Using pen strokes with fuzzy tolerance algorithm as encryption key

Question

How can I encrypt/decrypt with fuzzy tolerance?

I want to be able to use a Stroke on an InkCanvas as key for my encryption but when decrypting again the user should not have to draw the exact same symbol, only similar. Can this be done in .NET C#?

--- Update (9 sep) ---

What I ideally want is an encryption algorithm that would accept any key in a certain range of keys based on some base-key and a function defining the allowed differences ..

Im doing all encryption/decryption locally so I wont need to send anything over a wire safely. And I dont want to store the key used for encryption, so I wont have anything to compare with. I could come up with some method to generate the same key for every similar stroke but its not easy if a want to accept any kind of symbol (not only letters). The other option is if the encryption key somehow could accept similar keys by design, which I dont know if its possible...?

Answer 1

OK. Let's break your problem into two.

1) Fuzzy 2) Encryption

Reality is both these concepts are relatively old and their implementation have been out there for years. Each deals with the problem at hand very well but this does not mean that combining these two is a good idea. I believe you have to have your solution as a two-stage approach.

First of all encryption standards out there are great in securing the data using a SINGLE EXACT key. In your case you need symmetric encryption algos such as AES or Rijndael.

Fuzzy part of the solution is also not that hard. Like any other fuzzy recognition technique, you need to do a feature extraction and create a vector to be passed to the encryption algo. You need to build fuzziness into your features. For example, number of strokes, quadrant of the start point for each stroke, a factor of curviness for each stroke and the like. This will be enough to build a 32 bit vector to pass to the encryption algorithm.

UPDATE

I will try to make it more illustrative:

2 bits for number of strokes: 1, 2, 3, +3 which translates to 00, 01, 10 and 11

2 bits for quadrant of the start of the first stroke: TopLeft, TopRight, BottomLeft, BottomRightt encodes to 00, 01, 10 and 11

2 bits for quadrant of the end of the first stroke: ditto

2 bits for quadrant of the start of the second stroke: ditto. If no second stroke then 00.

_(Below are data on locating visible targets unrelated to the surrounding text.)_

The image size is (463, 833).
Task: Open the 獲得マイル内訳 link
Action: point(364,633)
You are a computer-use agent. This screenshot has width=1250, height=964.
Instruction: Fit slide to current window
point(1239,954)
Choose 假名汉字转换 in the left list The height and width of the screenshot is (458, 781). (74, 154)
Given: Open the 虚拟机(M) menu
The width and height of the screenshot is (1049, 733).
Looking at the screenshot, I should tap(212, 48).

2 bits for quadrant of the end of the second stroke: ditto. If no second stroke then 00.

2 bits for quadrant of the start of the third stroke: ditto. If no third stroke then 00.

2 bits for quadrant of the end of the second stroke: ditto. If no third stroke then 00.

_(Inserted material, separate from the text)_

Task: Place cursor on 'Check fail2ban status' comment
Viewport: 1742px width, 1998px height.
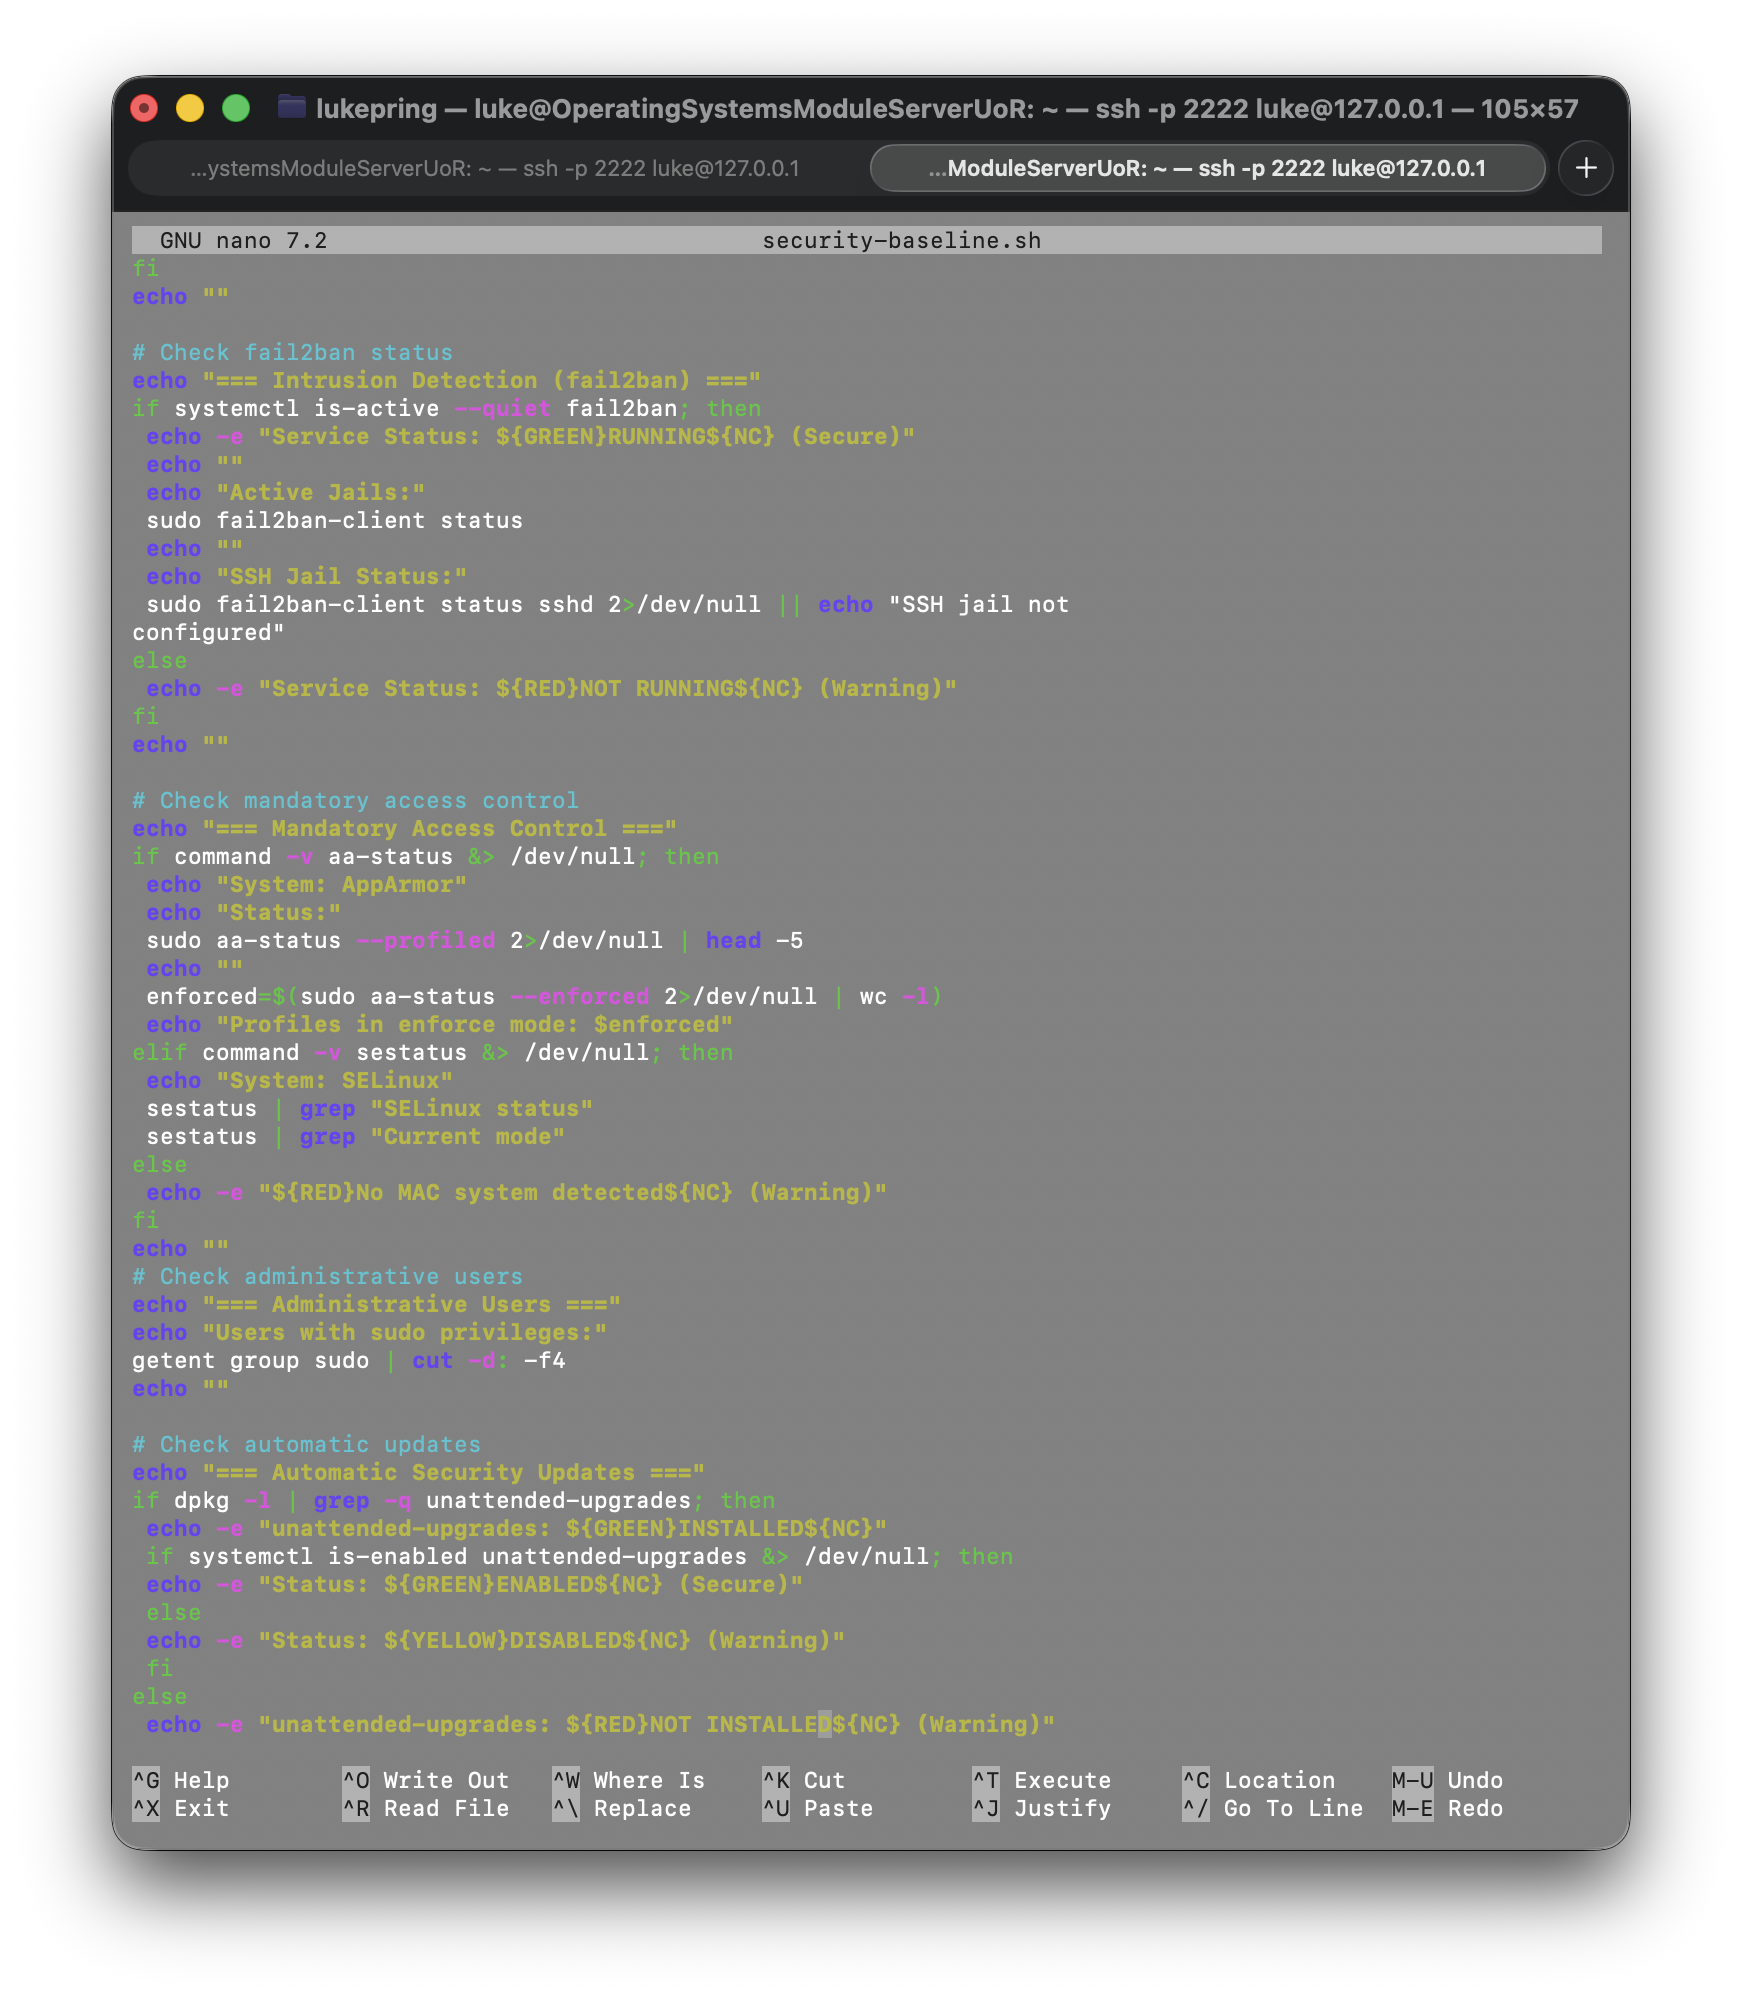Action: 306,353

2 bits for curviness of the first stroke: straight->00 ... Nice round->11. This is not going to be very easy and you might reduce the degrees of curviness to 2 and use just one bit but it is a "suck it and see".

So this is 16 bits. You can leave the rest as zero for now and try and see how it works.

Hope this helps.

Answer 2

There are a number of encryption schemes that allow fuzzy secrets. Frequently, these schemes are developed to protect secrets with biometric information (i.e. fingerprints, retina scans), but the underlying schemes are more generally applicable. One example for such a scheme is a fuzzy vault scheme proposed by Juels and Sudan.